MATERIAL FOR THIS TASK:

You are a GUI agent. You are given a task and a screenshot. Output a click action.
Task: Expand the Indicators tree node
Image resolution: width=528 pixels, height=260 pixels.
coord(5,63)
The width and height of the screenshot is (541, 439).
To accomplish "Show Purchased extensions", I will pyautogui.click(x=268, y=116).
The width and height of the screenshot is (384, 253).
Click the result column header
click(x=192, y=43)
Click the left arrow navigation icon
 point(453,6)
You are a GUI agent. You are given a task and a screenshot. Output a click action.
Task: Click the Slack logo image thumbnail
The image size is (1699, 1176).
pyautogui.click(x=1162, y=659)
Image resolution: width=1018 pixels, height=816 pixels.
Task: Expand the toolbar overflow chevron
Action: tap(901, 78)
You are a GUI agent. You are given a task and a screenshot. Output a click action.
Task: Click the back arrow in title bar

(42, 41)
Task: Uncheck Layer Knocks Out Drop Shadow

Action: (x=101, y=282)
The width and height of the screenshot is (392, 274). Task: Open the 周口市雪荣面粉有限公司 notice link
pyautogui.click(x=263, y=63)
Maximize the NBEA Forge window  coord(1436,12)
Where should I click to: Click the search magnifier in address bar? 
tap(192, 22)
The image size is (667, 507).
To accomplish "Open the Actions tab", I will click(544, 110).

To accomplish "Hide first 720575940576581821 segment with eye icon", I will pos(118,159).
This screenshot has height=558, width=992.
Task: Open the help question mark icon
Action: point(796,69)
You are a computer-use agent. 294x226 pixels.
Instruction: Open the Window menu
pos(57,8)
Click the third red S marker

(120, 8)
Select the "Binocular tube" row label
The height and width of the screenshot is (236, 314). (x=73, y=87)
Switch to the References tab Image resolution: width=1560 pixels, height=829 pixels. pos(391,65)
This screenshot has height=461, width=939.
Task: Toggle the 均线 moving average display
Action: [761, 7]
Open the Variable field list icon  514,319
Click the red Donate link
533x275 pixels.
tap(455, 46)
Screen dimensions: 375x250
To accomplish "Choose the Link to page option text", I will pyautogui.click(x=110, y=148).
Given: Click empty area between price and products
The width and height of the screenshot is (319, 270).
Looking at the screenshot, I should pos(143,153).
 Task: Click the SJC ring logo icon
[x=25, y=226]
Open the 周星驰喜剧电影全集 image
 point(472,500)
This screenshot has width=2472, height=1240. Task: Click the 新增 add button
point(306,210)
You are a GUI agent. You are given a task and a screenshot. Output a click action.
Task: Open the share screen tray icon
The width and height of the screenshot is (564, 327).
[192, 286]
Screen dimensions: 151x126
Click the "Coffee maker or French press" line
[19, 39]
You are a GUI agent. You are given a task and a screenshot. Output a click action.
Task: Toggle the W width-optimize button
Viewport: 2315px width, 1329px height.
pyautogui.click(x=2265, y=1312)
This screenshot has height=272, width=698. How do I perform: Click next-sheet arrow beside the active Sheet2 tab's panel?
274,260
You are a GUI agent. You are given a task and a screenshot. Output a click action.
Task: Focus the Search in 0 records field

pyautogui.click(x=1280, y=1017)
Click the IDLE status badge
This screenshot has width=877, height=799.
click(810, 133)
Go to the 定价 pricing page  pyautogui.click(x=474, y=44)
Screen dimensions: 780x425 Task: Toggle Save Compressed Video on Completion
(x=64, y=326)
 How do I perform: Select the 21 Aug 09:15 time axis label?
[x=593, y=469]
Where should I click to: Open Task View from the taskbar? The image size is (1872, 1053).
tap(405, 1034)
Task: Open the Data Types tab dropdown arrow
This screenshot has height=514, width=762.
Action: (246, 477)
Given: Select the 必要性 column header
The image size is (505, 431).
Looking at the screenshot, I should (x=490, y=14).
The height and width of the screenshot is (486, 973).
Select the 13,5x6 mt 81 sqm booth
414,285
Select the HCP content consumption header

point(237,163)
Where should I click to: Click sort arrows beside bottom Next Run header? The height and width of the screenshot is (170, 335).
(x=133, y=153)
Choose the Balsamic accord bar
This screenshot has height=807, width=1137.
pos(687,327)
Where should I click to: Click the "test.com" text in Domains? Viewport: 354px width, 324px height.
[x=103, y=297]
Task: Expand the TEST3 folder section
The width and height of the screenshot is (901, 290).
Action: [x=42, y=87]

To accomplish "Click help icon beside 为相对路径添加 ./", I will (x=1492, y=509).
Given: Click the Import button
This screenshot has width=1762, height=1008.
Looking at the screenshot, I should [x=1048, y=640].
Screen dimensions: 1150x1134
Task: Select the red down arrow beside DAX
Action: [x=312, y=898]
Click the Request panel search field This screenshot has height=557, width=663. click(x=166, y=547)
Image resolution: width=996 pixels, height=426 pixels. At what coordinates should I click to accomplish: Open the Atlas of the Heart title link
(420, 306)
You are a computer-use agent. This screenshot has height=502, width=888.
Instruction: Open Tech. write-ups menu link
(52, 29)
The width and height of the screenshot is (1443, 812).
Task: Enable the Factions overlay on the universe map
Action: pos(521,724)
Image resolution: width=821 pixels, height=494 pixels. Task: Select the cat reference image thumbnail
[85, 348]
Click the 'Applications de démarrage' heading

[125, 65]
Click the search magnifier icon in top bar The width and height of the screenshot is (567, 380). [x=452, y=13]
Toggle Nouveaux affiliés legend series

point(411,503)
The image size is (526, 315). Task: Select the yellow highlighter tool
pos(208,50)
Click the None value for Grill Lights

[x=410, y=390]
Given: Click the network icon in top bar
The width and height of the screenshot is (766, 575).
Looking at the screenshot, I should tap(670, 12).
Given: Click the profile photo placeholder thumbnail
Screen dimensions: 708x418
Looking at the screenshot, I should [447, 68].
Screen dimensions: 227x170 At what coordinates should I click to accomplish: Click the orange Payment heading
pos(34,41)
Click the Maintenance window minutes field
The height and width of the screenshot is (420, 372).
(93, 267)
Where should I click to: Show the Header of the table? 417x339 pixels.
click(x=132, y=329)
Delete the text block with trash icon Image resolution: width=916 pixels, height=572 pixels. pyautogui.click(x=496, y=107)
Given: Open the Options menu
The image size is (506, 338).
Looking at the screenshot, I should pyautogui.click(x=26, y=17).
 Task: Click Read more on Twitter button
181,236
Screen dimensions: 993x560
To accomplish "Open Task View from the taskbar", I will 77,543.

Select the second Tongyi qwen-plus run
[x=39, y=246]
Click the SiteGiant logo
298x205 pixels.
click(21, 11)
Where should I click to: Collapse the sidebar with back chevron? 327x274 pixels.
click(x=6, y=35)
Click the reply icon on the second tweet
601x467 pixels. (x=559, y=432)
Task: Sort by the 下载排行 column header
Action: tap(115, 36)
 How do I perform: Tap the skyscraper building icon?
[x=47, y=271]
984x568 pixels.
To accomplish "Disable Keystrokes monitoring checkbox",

TASK STATEMENT: Show every line of the records above that contains the string "dimensions". Case counts.

RESPONSE FOR THIS EXERCISE:
Screen dimensions: 375x250
Screen dimensions: 151x126
Screen dimensions: 780x425 Task: Toggle Save Compressed Video on Completion
Screen dimensions: 1150x1134
Screen dimensions: 708x418
Screen dimensions: 227x170 At what coordinates should I click to accomplish: Click the orange Payment heading
Screen dimensions: 993x560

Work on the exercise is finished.